• Challenges:
1. Transcribe everything in the forum thread about the wedding tip jar from "Re: we missed" down to "of the guests).".
2. In the forum thread about the wedding tip jar, who was the bartender at the wedding?
3. Continue the forum thread about the wedding tip jar from its last sentence.

So I just learned a couple days ago we missed at an etiquette breach at our wedding.  Apparently there was a tip jar out at the bar (we tipped the bartender separately, as that is our responsibility and to top it off, the bartender is one of the venue owners!).  I feel bad about this, but to be honest, neither FI and I ever even made it to the bar that night so I didn't catch it.  The few drinks FI had were brought to him and I think the only thing I drank that night was champagne at the toast.  Had I seen a tip jar out I definitely would have told them to take it away.  I know my in my circle it's common to tip $1 every time we order a drink at weddings, but that's our choice to do so, not because we see a jar that says tips.  Hopefully we didn't offend anyone too bad!

Re: we missed an etiquette breach at our wedding :-(

  • It happens. It wasn't your fault.  I understand the guilt though.

    At my wedding the venue brought out champagne for the bridal party only during the toast (it was not offered as part of our open bar package for the rest of the guests). 

    I felt awful about that afterwards, but at the time I was just so caught up in the moment and was not expecting it that I just drank it anyway. =/    I'm sure at least some guests saw the champagne and tried ordering it themselves only to be shot down.

• Given information:
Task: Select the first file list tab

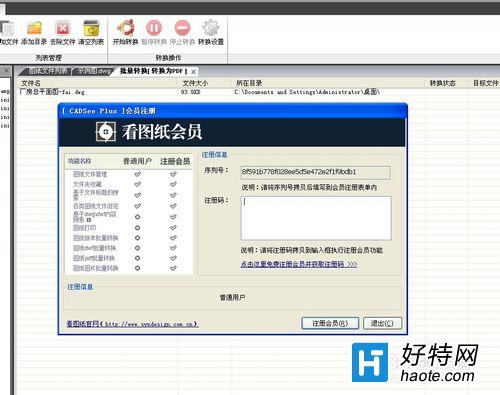Action: click(47, 71)
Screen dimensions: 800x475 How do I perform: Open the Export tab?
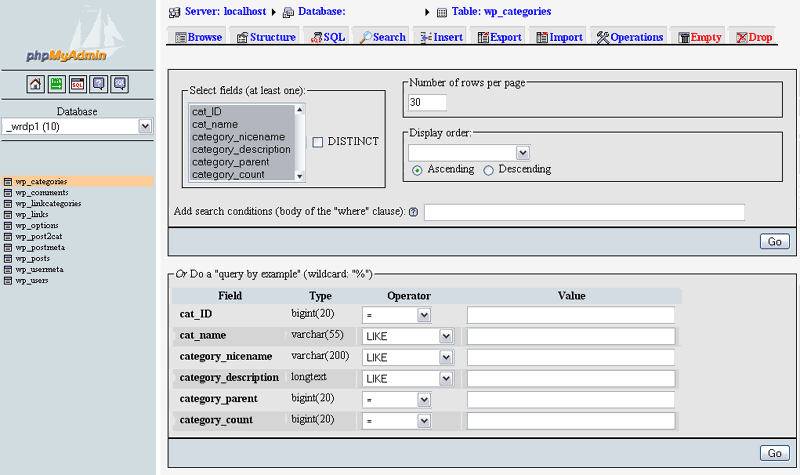tap(499, 37)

• Expected outputs:
1.
Re: we missed an etiquette breach at our wedding :-(

  • It happens. It wasn't your fault.  I understand the guilt though.

    At my wedding the venue brought out champagne for the bridal party only during the toast (it was not offered as part of our open bar package for the rest of the guests).

2. One of the venue owners.

3.
    But the moral of the story is, none of us are perfect and we could all try to give couples the benefit of the doubt with things like this---especially if in every other way the guests have been properly hosted---before getting too judgey. =) 
  • hordolhordol member
    100 Love Its 100 Comments First Answer First Anniversary
    The tip jar thing happened at my wedding too, and it pissed me off because I gave him his tip before the night even started. I'm sure he made bank that night (and he left an hour earlier than what I paid him to be there, so that pissed me off royally!)

    I didn't do anything about the tip jar because DH didn't think it was a big deal and I just really didn't want to have to deal with it because I knew the bartender would probably get pissed so I just let it go. 

    I agree with the poster above that says you should give couples the benefit of the doubt if everything else appears to be properly hosted. :) Things happen and some faux pas are so common that vendors don't even think twice about doing them.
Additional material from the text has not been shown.